(Selected excerpt)
════════

Everybody likes a comeback story, especially if that story involves someone that has been brought down from a place of esteemed height at one point. What people also like is a story of positive transformation. That brings us to the Miami Heat’s two biggest offseason acquisitions, Greg Oden and Michael Beasley.

Oden and Beasley have had two very different career paths, but both feature the same disappointment from previous teams and fans.

Former draft status notwithstanding, the equally troubled duo have hopes of resurrecting their careers and making a team that has all the ingredients to succeed with or without them. Oden hasn’t seen an NBA court since December 5, 2009, due to a seemingly infinite number of knee surgeries. On the other hand, Beasley has been healthy enough to play but has squandered his opportunities and forced himself out of town on three separate teams. He has been mired in off-the-court troubles and uninspired play. Now the team that originally drafted him has brought him back for part two.

Oden’s story is that of a nice, young (older looking) man trying to find his way back through a minefield of knee injuries. Beasley comes off (maybe unintentionally so) as the bad boy who may not even really like basketball but plays because people say he can.

You don’t have to blindly buy into either way of thinking. But after speaking to both of them and some of their teammates at the Heat’s media day, it shed some light on both players.

“I got a lot to prove to myself. It’s been a long road for me. I’ve been rehabbing for three years” said Oden when asked about his role and if he felt he needed to live up to expectations.

“When I am finally in that first game — even if I play five minutes — just to be able to end the game and be healthy that’s going to be a big step for me.” Sincerity and humility, with only the slightest chaser of confidence, stirs in his voice with that statement.

You can tell his heart is heavy after his knee has failed him one time too many. He just wants to play and become more than just a nice guy who has had some bad breaks.

Beasley was asked a similar question and shrugged his previous mistakes off as part of life. When asked if he had any regrets, Beasley simply said, “No” with both sincerity, confidence and an edge of defiance. While it might be easy to scratch one’s head at his seemingly cavalier attitude towards previous transgressions, further comments show Beasley might be growing.

“Is my career where I want it to be? Not by a long shot,” he said.

“But is my career a total disappointment? No. I’m happy with where I’m at so far, It’s just a different path to the top.

════════

(Records provided)
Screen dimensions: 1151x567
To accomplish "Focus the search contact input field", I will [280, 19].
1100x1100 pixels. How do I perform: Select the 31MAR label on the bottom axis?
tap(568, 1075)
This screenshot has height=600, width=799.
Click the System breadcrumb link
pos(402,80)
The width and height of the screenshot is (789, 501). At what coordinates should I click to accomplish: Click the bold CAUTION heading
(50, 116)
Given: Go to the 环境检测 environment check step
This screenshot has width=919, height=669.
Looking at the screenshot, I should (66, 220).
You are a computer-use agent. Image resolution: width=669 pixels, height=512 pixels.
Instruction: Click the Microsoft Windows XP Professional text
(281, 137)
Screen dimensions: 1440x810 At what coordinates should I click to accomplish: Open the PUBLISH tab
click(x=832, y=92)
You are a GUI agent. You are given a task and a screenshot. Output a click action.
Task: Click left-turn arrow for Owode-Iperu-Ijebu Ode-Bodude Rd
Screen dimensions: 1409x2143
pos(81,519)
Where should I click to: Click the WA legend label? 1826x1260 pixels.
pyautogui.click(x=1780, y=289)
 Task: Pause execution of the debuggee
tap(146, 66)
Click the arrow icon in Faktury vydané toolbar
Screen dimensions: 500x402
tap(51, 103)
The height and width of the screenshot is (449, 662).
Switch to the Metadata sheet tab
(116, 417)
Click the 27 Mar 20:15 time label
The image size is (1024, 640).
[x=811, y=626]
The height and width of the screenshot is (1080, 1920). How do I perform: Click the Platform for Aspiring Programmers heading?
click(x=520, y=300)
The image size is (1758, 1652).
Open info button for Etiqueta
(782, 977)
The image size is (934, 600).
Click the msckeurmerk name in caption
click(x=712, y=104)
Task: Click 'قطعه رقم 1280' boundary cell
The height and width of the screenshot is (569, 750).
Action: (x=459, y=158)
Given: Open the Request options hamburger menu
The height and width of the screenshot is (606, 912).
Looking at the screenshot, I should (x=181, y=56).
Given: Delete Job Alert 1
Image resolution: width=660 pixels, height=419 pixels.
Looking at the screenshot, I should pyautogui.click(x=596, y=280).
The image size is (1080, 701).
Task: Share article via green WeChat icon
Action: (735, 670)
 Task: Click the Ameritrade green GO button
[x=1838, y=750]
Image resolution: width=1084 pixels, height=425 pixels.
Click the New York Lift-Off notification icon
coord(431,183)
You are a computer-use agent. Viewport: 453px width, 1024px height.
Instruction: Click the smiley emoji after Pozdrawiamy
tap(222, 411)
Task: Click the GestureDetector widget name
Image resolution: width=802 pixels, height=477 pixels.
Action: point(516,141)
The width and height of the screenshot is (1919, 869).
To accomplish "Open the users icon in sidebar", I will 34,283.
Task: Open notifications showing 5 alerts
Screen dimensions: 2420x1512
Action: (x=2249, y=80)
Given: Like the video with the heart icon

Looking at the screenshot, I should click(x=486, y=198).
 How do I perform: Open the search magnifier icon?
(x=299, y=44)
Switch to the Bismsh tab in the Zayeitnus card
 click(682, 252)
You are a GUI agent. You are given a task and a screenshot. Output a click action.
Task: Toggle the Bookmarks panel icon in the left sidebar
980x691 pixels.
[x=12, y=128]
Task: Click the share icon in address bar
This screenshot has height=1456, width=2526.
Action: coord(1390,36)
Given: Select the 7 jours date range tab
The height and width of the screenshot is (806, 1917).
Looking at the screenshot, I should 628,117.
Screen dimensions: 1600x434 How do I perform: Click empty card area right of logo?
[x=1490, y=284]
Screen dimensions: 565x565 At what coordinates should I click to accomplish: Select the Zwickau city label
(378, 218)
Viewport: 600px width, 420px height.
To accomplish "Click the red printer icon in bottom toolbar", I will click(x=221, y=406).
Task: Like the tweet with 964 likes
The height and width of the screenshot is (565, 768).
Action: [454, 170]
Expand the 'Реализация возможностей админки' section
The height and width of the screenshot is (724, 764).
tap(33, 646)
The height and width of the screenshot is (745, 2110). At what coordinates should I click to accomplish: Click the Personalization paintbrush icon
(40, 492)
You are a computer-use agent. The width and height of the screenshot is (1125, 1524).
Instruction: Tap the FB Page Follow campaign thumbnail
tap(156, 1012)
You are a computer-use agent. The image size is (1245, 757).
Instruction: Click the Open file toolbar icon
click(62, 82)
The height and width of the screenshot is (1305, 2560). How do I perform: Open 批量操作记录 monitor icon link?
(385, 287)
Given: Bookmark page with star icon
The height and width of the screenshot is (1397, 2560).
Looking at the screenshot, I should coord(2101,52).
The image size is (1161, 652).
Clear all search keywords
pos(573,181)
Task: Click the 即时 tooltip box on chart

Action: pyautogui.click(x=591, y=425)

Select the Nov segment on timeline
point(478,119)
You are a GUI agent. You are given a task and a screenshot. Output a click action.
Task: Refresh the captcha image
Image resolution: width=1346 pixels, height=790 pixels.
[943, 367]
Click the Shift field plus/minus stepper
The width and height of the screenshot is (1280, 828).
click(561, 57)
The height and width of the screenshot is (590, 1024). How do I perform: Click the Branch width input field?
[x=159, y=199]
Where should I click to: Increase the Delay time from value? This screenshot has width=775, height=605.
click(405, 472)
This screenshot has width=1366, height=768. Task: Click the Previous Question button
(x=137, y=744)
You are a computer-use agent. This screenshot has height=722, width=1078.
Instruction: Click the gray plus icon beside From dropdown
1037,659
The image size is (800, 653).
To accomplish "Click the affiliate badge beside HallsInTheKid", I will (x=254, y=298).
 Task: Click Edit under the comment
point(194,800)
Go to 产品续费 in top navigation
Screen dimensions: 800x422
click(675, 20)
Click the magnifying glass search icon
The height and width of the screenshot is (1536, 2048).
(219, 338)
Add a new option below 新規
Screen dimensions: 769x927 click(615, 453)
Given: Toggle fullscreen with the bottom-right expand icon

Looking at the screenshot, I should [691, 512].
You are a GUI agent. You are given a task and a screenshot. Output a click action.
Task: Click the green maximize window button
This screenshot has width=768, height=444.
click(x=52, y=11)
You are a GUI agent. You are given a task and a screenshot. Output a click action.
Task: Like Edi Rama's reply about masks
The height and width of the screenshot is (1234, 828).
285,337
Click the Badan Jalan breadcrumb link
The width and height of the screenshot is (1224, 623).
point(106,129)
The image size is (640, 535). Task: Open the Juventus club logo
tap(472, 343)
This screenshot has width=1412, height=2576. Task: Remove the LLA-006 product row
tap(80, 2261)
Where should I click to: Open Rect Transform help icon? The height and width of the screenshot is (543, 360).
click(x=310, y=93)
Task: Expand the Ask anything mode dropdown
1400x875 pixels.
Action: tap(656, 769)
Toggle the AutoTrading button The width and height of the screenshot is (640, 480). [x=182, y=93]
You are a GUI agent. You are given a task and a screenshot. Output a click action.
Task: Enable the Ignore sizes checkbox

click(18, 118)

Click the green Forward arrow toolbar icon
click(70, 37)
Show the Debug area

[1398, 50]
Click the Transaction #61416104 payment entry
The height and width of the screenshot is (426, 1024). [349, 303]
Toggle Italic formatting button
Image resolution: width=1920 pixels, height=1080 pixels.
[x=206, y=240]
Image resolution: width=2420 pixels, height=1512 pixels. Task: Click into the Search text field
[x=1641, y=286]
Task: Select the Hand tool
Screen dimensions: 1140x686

════════

(Task brief) In the article on the Miami Heat's offseason signings, list every quality it attributes to the way Oden and Beasley answered at media day, grouped by player.

(Exercise answer)
Oden: sincerity, humility, the slightest chaser of confidence
Beasley: sincerity, confidence, an edge of defiance